A petrolífera angolana Sonangol garantiu 67% das receitas que o Estado angariou em julho com a exportação de crude, totalizando 79.140 milhões de kwanzas (427 milhões de euros), indicam dados do Ministério das Finanças compilados hoje pela agência Lusa.

Estes valores comparam com os 84.659 milhões de kwanzas (457 milhões de euros) arrecadados em junho, refletindo uma quebra de quase 5% no espaço de um mês, mantendo a empresa concessionária nacional do setor o peso (acima dos 65%) nas receitas petrolíferas do Estado.

O relatório do Ministério das Finanças relativo a junho indica que a Sonangol teve receitas em nove das 14 concessões petrolíferas contabilizadas no documento.

O barril exportado por Angola no primeiro semestre do ano chegou a valer apenas 28 dólares, contra os 45 dólares que o Governo previa arrecadar, segundo o Orçamento Geral do Estado (OGE) de 2016, que na revisão do documento em discussão na Assembleia Nacional desce para 41 dólares (média esperada para todo o ano para cada barril exportado).

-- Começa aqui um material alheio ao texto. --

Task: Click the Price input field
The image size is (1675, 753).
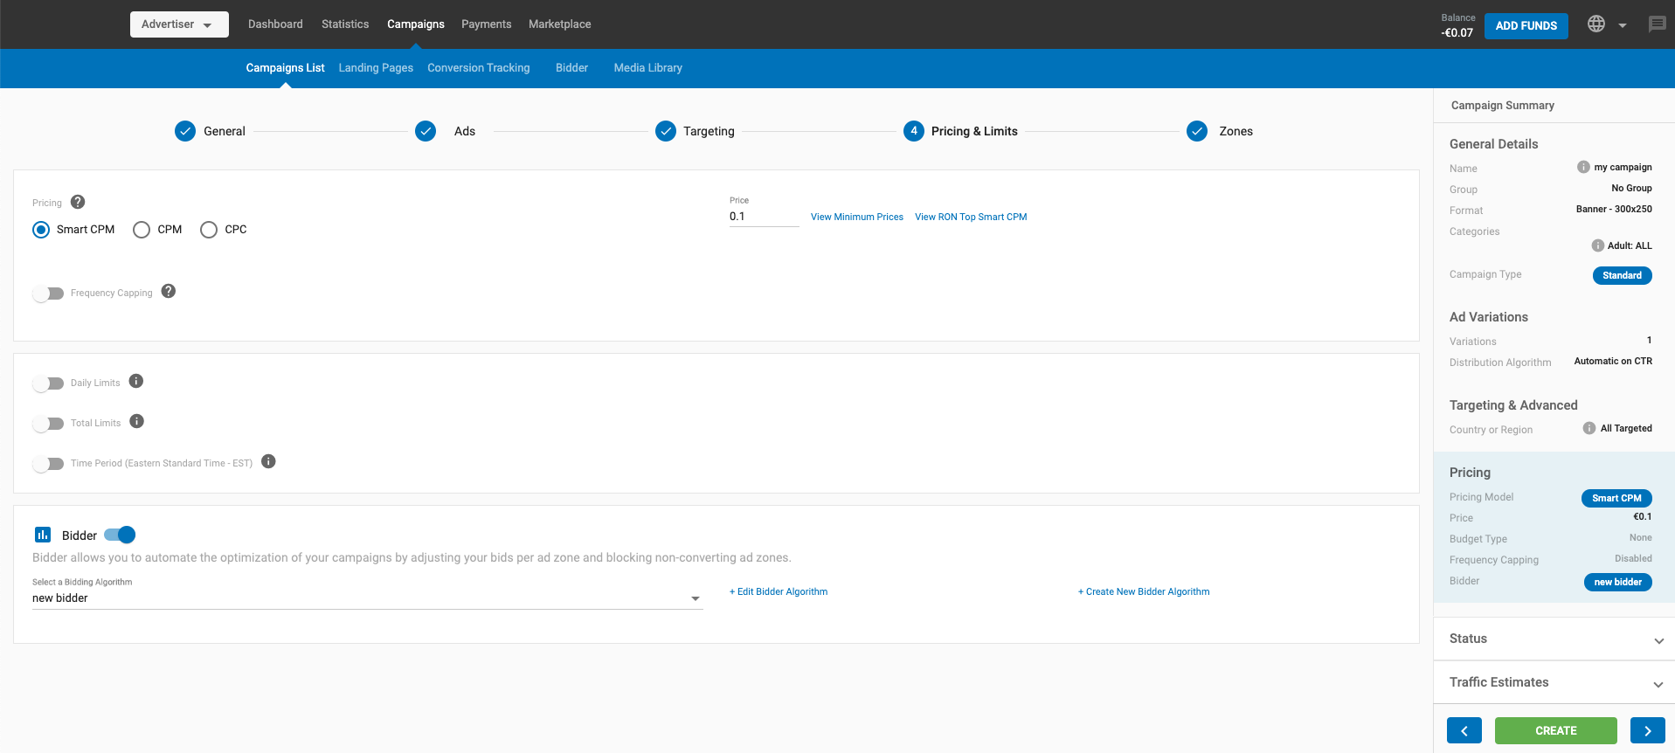Action: click(763, 217)
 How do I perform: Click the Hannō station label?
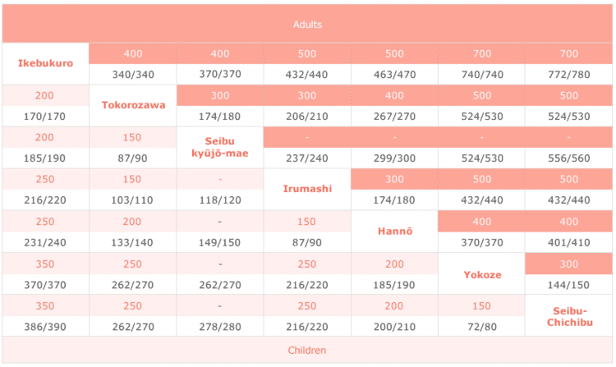(395, 232)
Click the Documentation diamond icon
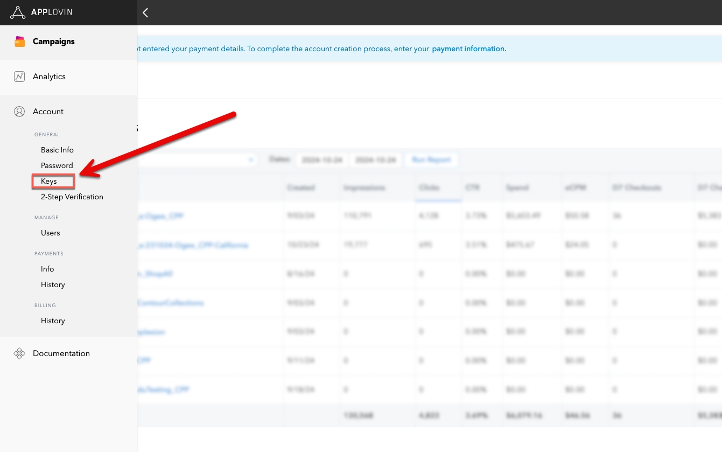 19,353
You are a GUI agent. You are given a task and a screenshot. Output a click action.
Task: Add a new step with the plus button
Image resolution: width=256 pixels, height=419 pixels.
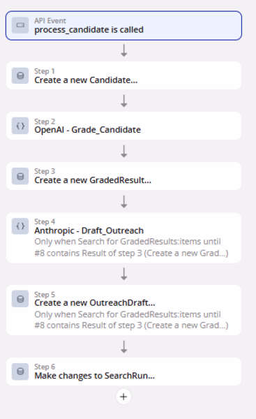(123, 397)
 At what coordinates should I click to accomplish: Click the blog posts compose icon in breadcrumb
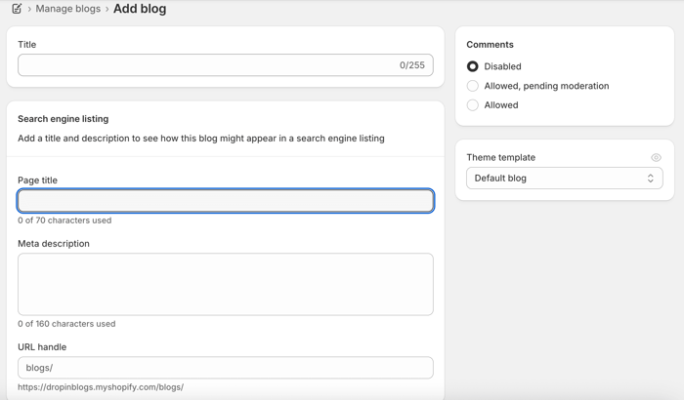click(x=17, y=9)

Angola exportou em julho 51.382.155 barris de petróleo, menos 2.682.169 barris face a junho, a um preço médio de 46,6 dólares (contra a média de junho de 44,74 dólares).

As receitas fiscais com estas vendas ascenderam a 118.311 milhões de kwanzas (639 milhões de euros), descendo à volta de 7%, menos 8,7 mil milhões de kwanzas (47 milhões de euros), face a junho, que foi melhor mês do ano em receitas totais, com 127.091 milhões de kwanzas (686,5 milhões de euros).

As contas do mês de junho apontam ainda que pela primeira vez em 2016 a exportação de cada barril de crude chegou à previsão aos 50 dólares em dois blocos.

A Sociedade Nacional de Combustíveis de Angola (Sonangol) passou em junho a ter Isabel dos Santos como presidente do Conselho de Administração, no âmbito do processo de reestruturação do maior grupo empresarial angolano.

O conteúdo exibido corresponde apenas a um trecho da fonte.